• **Task goal**:
Search the records below for the string "pixels" and report only the number of lines that contain it.

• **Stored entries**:

● ● ●

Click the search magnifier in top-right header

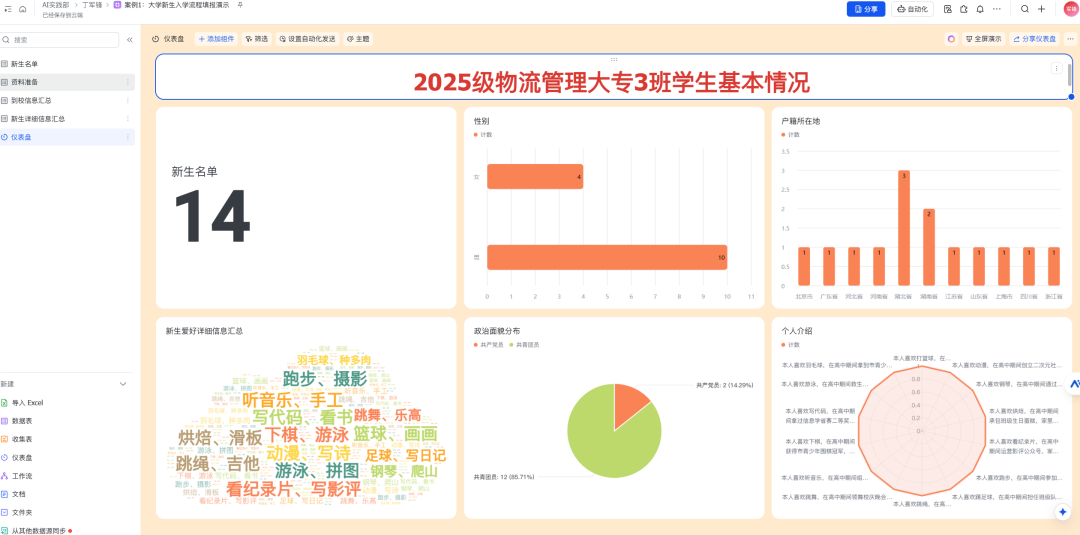pyautogui.click(x=1024, y=9)
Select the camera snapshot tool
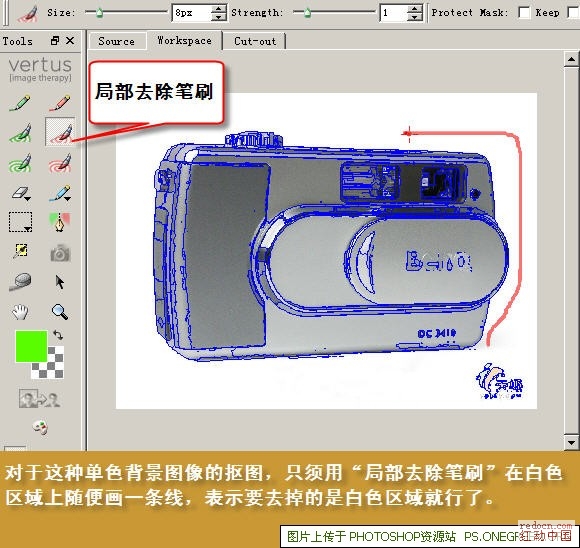This screenshot has height=548, width=580. pos(60,253)
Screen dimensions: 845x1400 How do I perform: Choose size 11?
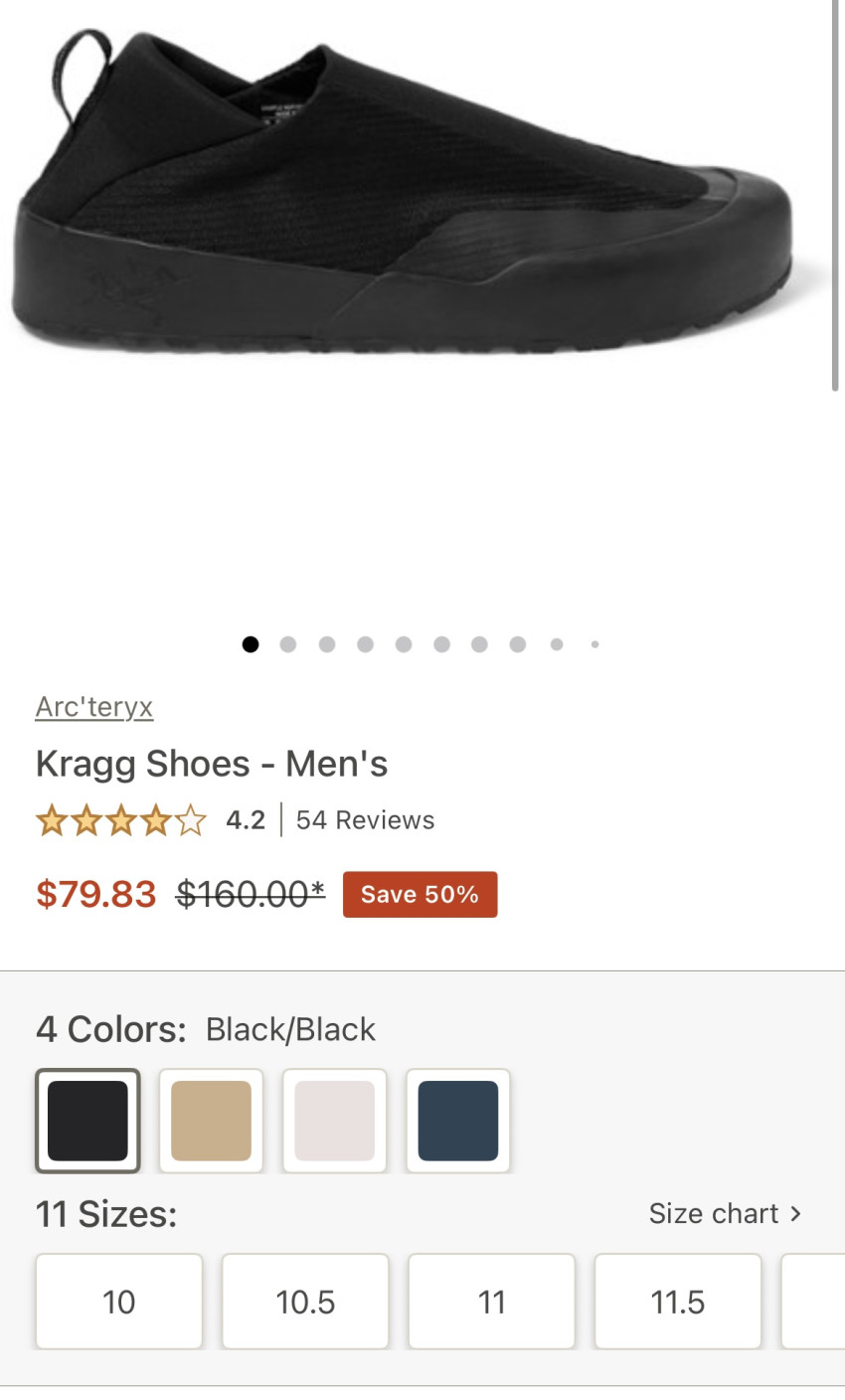pyautogui.click(x=491, y=1302)
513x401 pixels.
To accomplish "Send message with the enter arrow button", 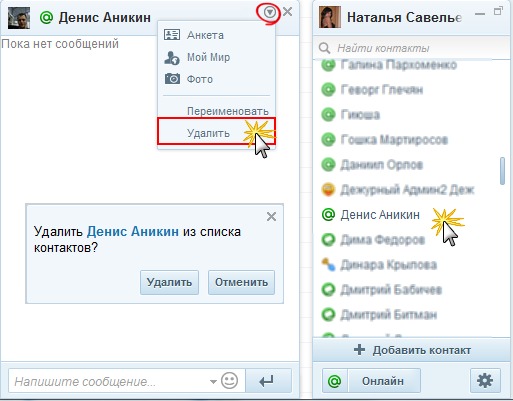I will (268, 381).
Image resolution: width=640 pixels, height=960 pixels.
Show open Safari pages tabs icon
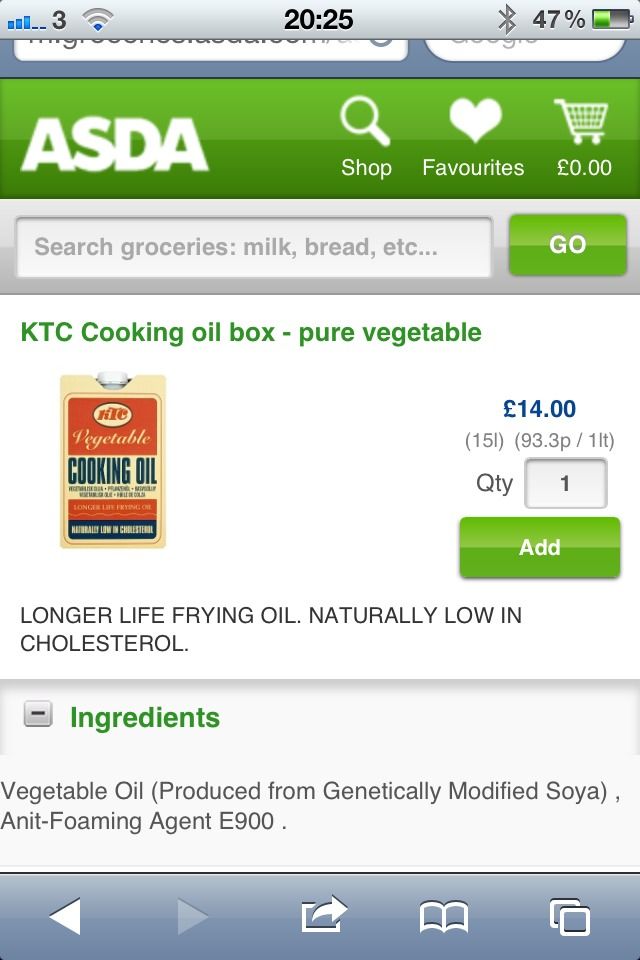pos(570,917)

● ● ●

• **Exercise answer**:
2